KENDİNİ ARAYAN DEMOKRASİ

(Bu yazı ilk olarak 22.08.2013 tarihli Taraf Gazetesi’nde yayınlanmıştır.)

Hasan el-Benna’nın 1928’de kurduğu ve Arap Baharı ile birlikte kurulan Mısır demokrasisinin ilk seçiminde iktidara gelen Müslüman Kardeşler (İhvân-ı Müslimîn) grubu demokrasiye, yani kendi irade ve tercihlerine vurulan açık bir darbeye rağmen devletle silahlı bir çatışma içine girmeyi tercih etmedi. Hatta bu darbenin ardından meydanlarda yapılan katliamlar bile onları öylesi kanlı bir mücadeleye sürüklemedi henüz.

Bu, özellikle de Batı’da yaygın olan Müslüman algısına zıt, anlamlandırılması zor bir durum. Medya ve bazı politikacılar eliyle neredeyse şiddet yanlılığıyla ve terörizmle özdeşleştirilmiş hâle getirilen İslam ve Müslüman algısını benimseyenler, yani İslamofobi sahipleri bu olay karşısında belli- belirsiz bir şaşkınlık yaşıyorlar…

On sekizinci yüzyıldan beri Batı karşısında yaşadıkları askerî, siyasi ve ekonomik mağlubiyetlerden kurtulma çabası olarak, Müslüman ülkelerde çeşitli “ihya hareketleri” ortaya çıktı. Ana hedef, Batı sömürgeciliği ve modernizmine karşı ülkelerinin bağımsızlığı ve İslamlaşması idi.
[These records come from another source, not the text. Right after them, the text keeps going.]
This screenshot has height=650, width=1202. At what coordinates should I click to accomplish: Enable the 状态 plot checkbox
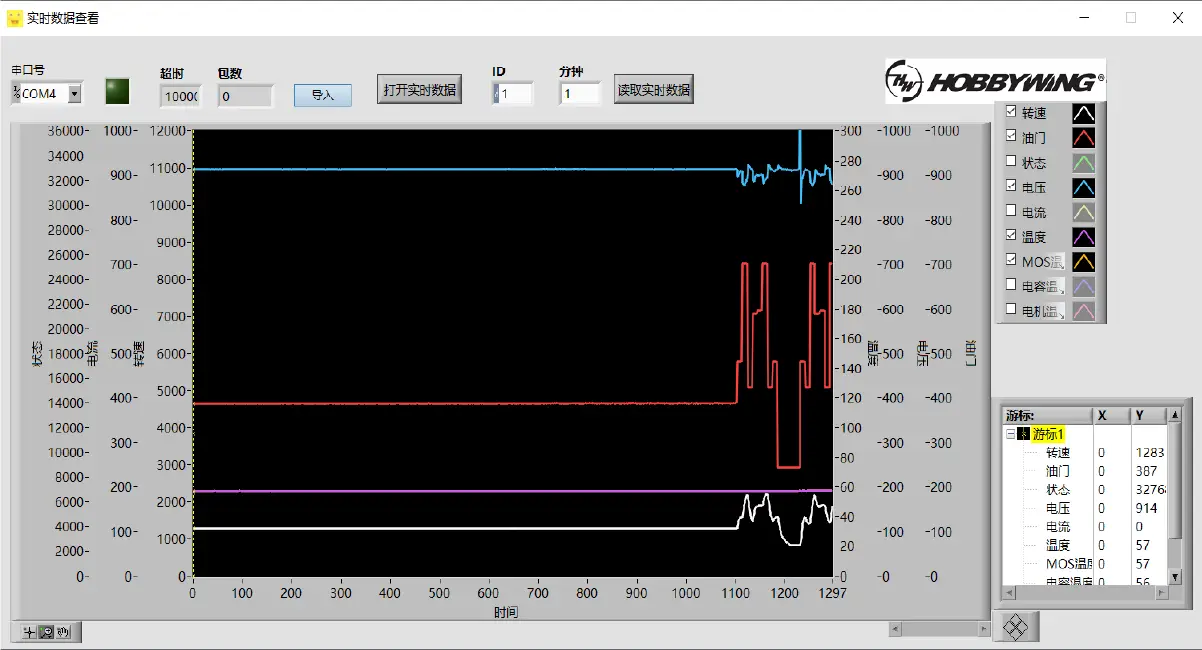pos(1013,162)
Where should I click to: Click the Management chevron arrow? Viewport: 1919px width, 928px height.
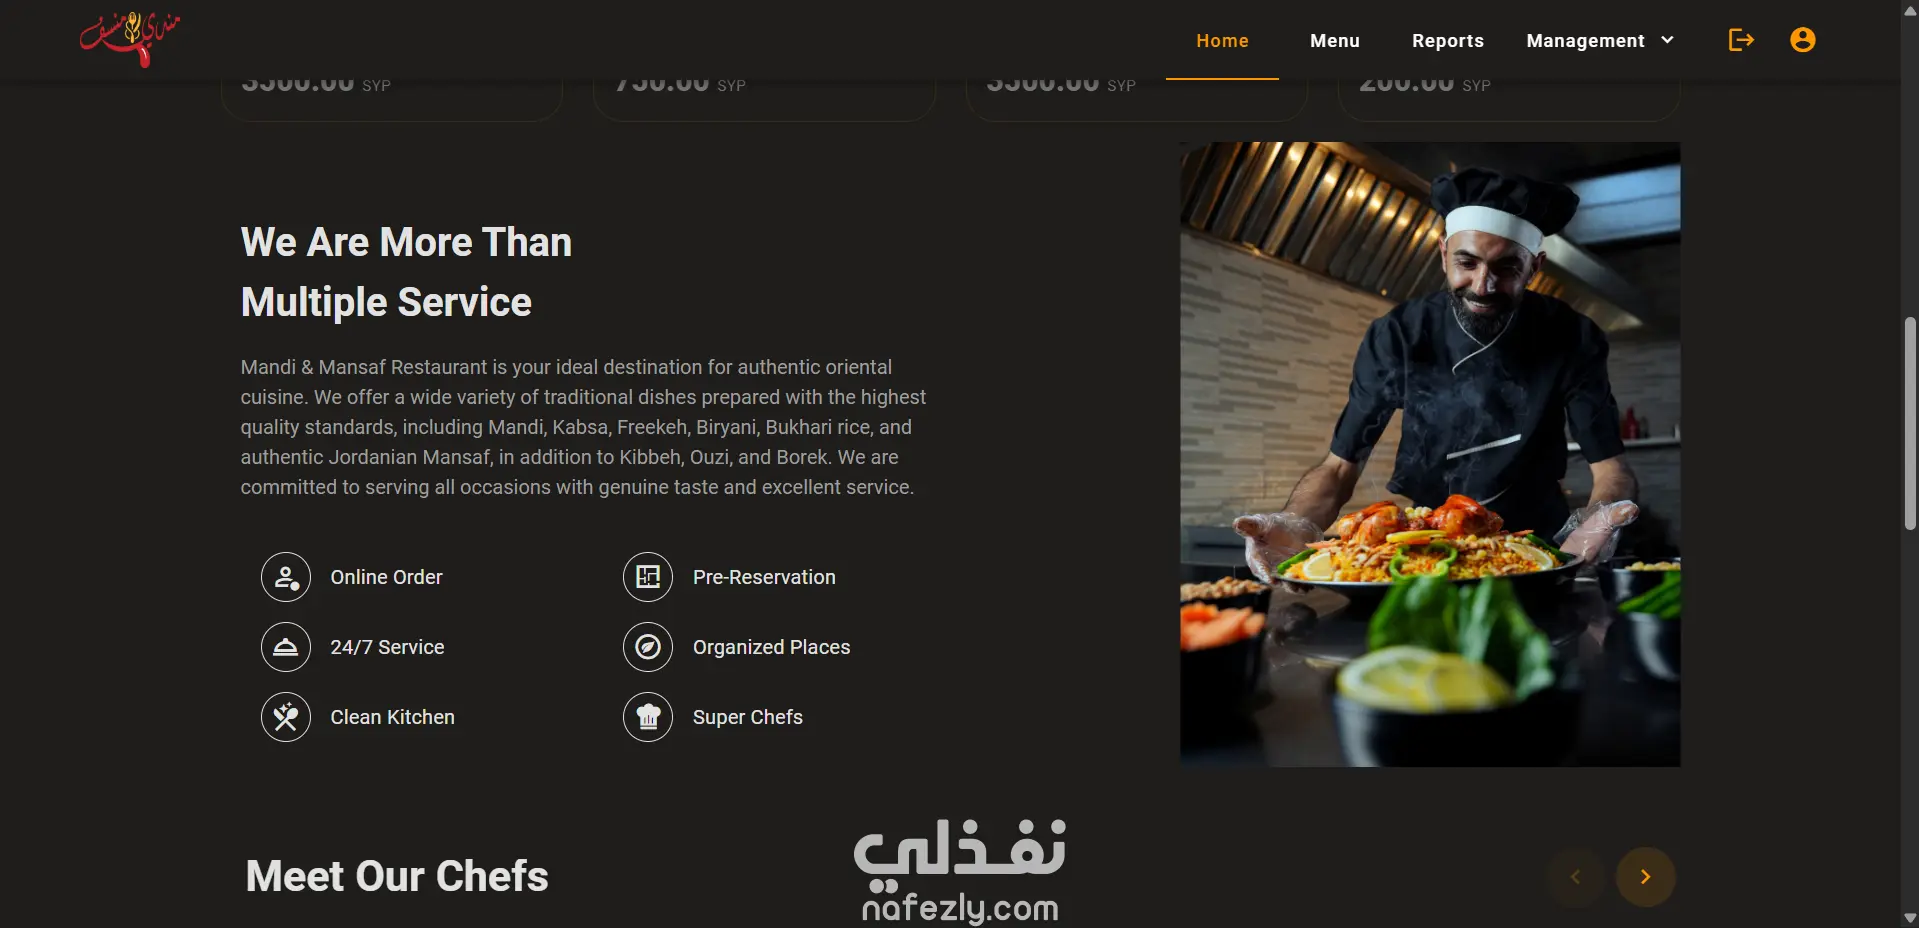pos(1667,40)
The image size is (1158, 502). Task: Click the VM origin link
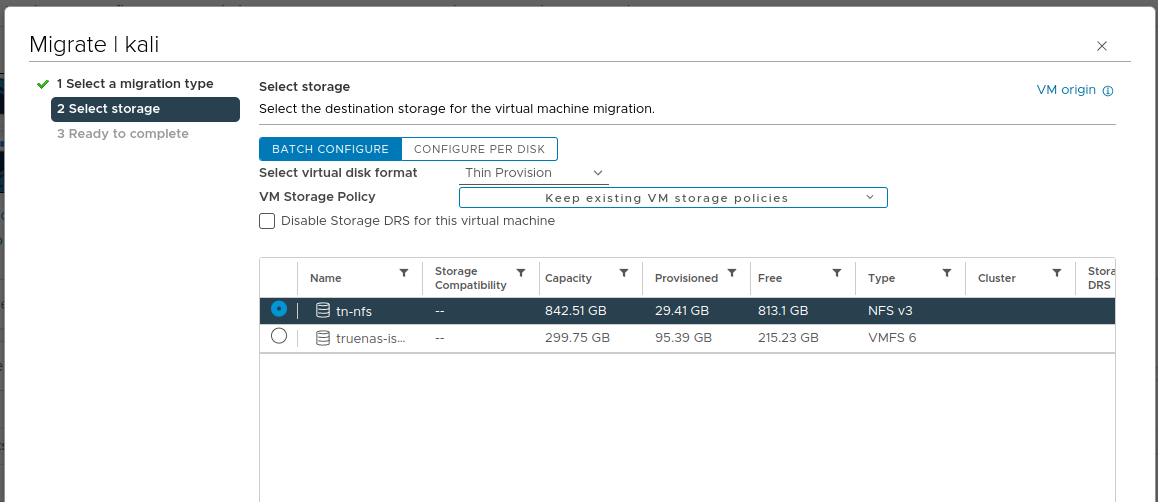(1066, 90)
Aralarında radikalizme ve şiddet yoluyla mücadeleye başvuran veya öyle bir mücadeleyi savunan gruplar olmakla birlikte, çoğunluk uzun vadeli planlar yaparak farklı alanlarda çalışmalar yürütmeyi tercih etti.
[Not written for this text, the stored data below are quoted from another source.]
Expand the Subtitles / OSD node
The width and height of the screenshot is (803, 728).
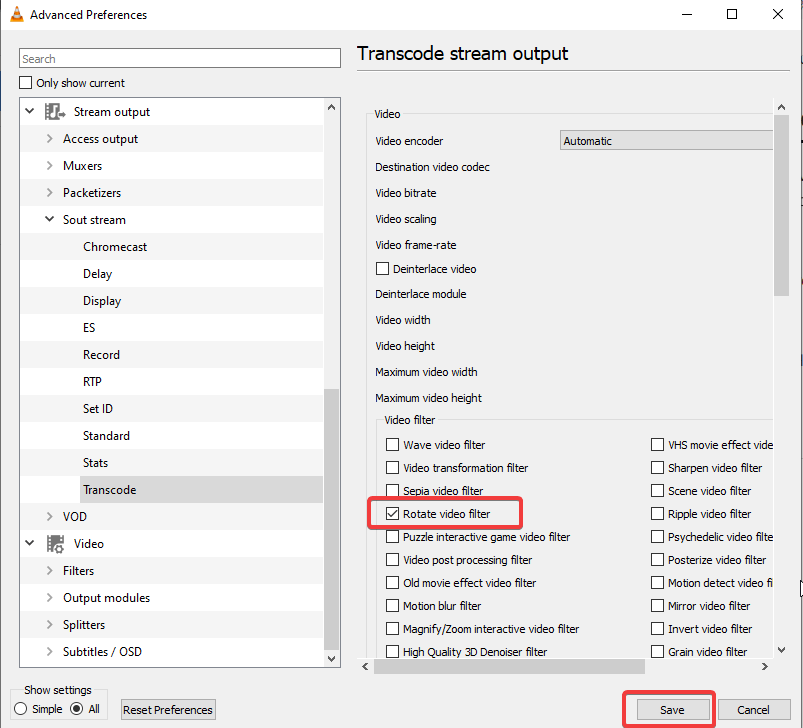pyautogui.click(x=50, y=652)
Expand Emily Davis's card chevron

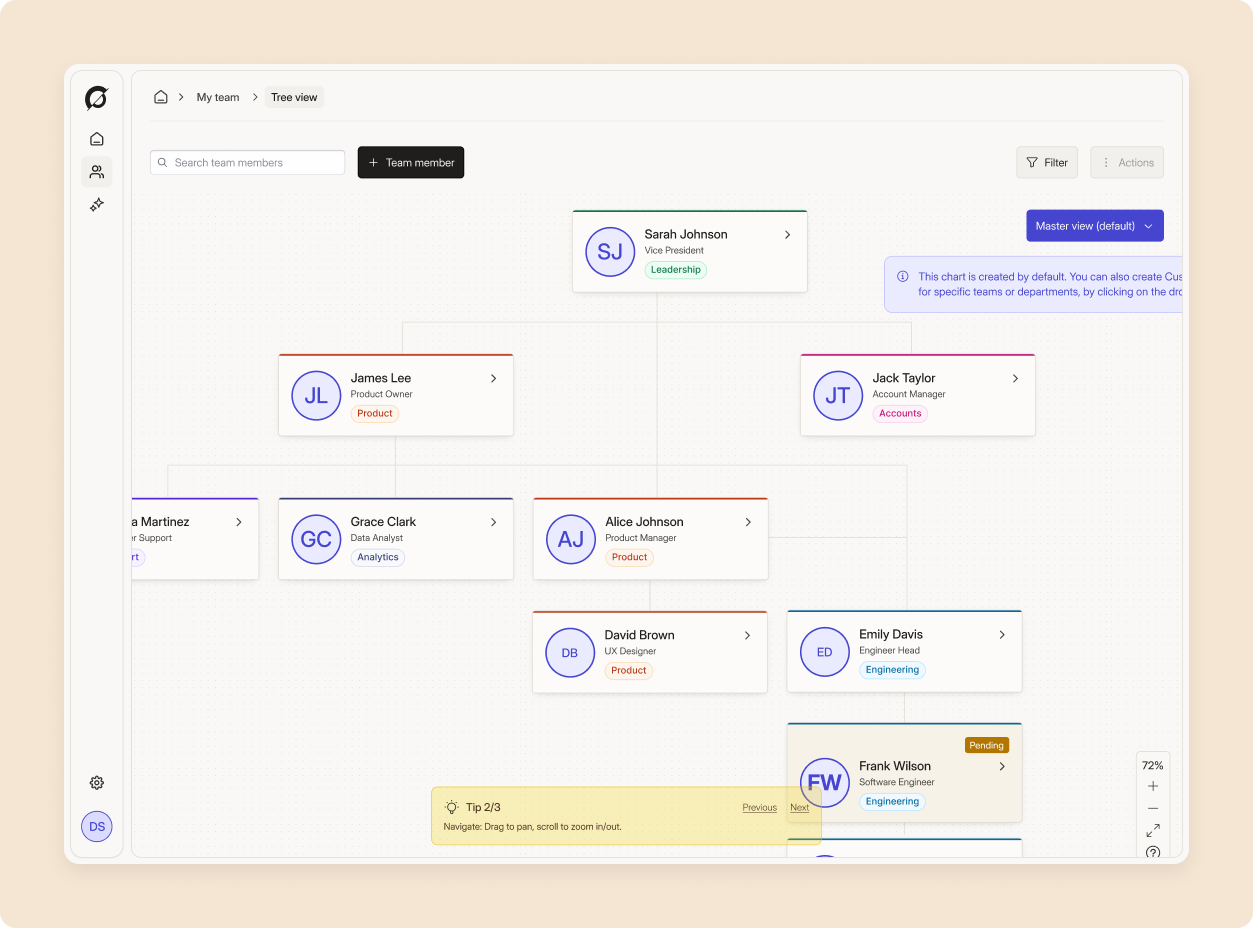1002,634
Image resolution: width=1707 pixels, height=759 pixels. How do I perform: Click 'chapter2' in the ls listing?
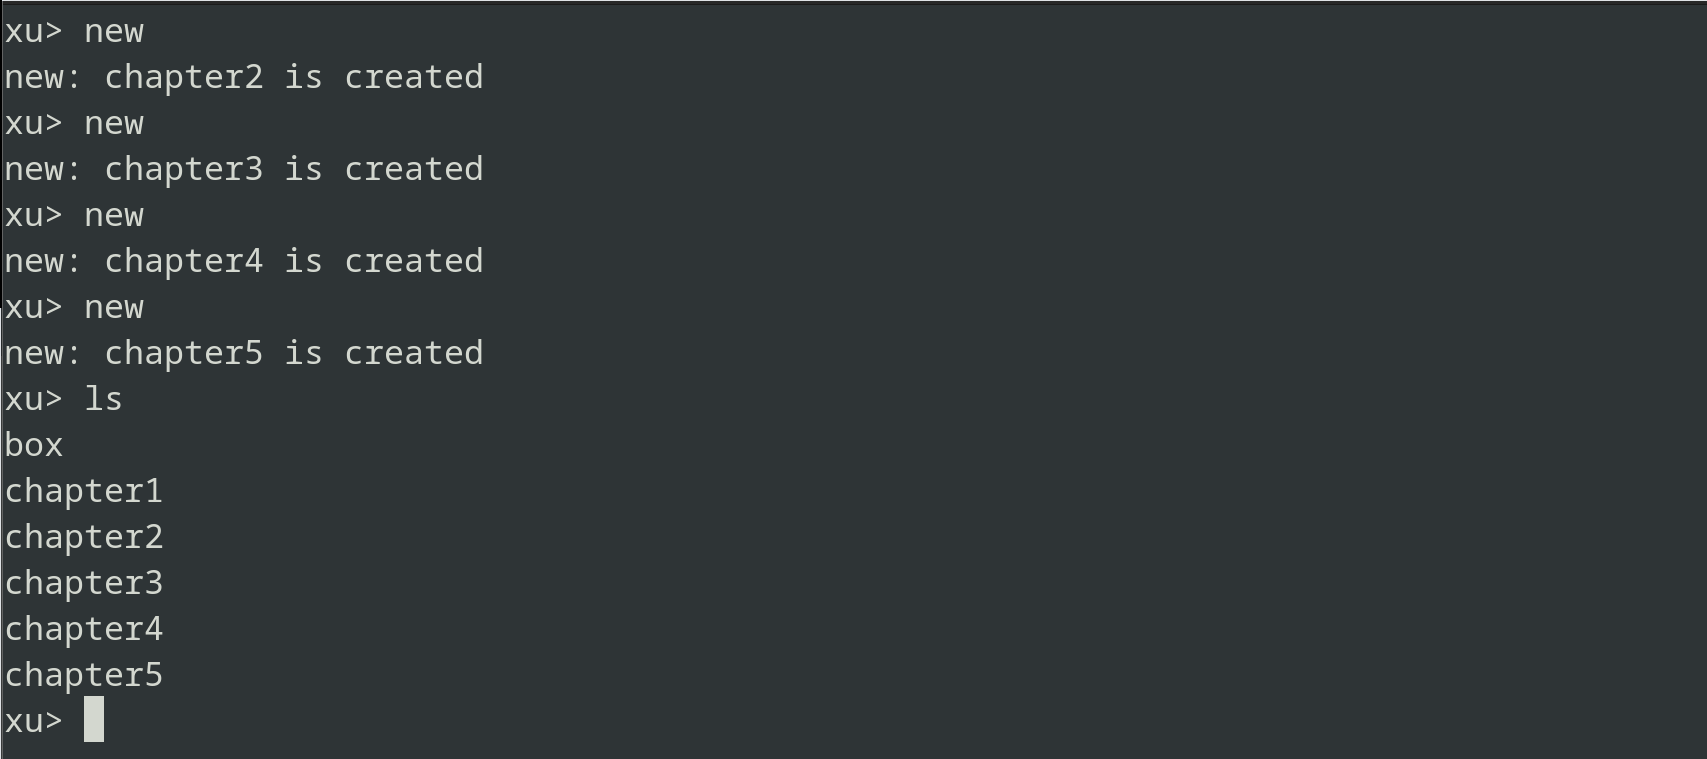(84, 537)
Düşünce ve eğitime olduğu gibi pratik ve siyasi aktivizme de vurgu yapanların olduğu bu gruplar içinde asıl fark, ana metinleri yorumlama biçimleri ve siyasal tavır alışlarıyla ilgili. Örneğin, her şeye rağmen barışçıl bir yol benimseyenler metotlarını başlıca şu şekilde temellendirirler:

• İslami öğretide “fitne”, yani toplumda huzursuzluk ve kargaşa çıkarmak, bozgunculuk yapmak, cinayetten daha şiddetli bir tehlike olarak görülür ve bundan dolayı, zulme maruz kalmak ve uzun süreli zor zamanlar geçirmek pahasına da olsa, gerektiğinde toplumun düzen ve selametini sağlamak uğruna pasif bir muhalefet şekli tercih edilir.

• Sünni hukuk metodolojisinde “Mesâlih-i mürsele” kapsamı içinde değerlendirilebilecek olan bu tutum, devrimci ve çatışmacı bir muhalefetin önünü büyük oranda kapatır. Ama bu her tür haksızlığa boyun eğmek anlamını da taşımaz; muhalefetin şeklini belirler. Bu muhalefet devrimci değil düzeltici (ıslah) ve alternatif oluşturucu bir niteliktedir.

• “Sabır” kavramı sessiz durmak, hareket etmeden beklemek şeklinde anlaşılmaz; bir direniş şeklidir. Ani bir öfkeyle şiddete başvurmayı yanlışlayan, çatışarak değil çalışarak beklemeyi öğütleyen bir direniş türüdür.

• En önemli model olarak ise ilk dönem Müslümanları gösterilir. İslam’ın şekillenme sürecinde Müslümanlar, dönemin şartlarında meşru bir siyasi birlik oluşturana dek hakaret, işkence ve ülkelerinden sürülme gibi haksızlıklara maruz kalmalarına rağmen şiddet içeren hiçbir tepkide bulunmamışlardır…

Bunlar ve başka saiklarla, Müslüman Kardeşler grubu bugünlerde sergiledikleri zor tutumu benimsiyor ve demokratik haklarına barışçıl bir şekilde sahip çıkmaya çalışıyorlar; üstelik geçmişte içlerinden radikalizmin fikir babaları olarak görülen isimler çıktığı hâlde.

Şimdi dünyanın ve özelde seküler devletlere sahip Müslüman ülkelerin düşünmeleri gereken soru şudur: Radikalizme ve şiddete başvurmadıkları sürece İslami grupların, ülkelerinin İslamlaşmasını talep etmeleri ve bu amaçla siyasi çalışmalarda bulunmaları ne kadar demokratik bir haktır?

Yahut demokrasi, yapısı gereği sekülarist bir ideolojiye sahiptir de ona zıt girişimlerin darbelerle alaşağı edilmesi “demokratik” devlet sisteminin gereği midir?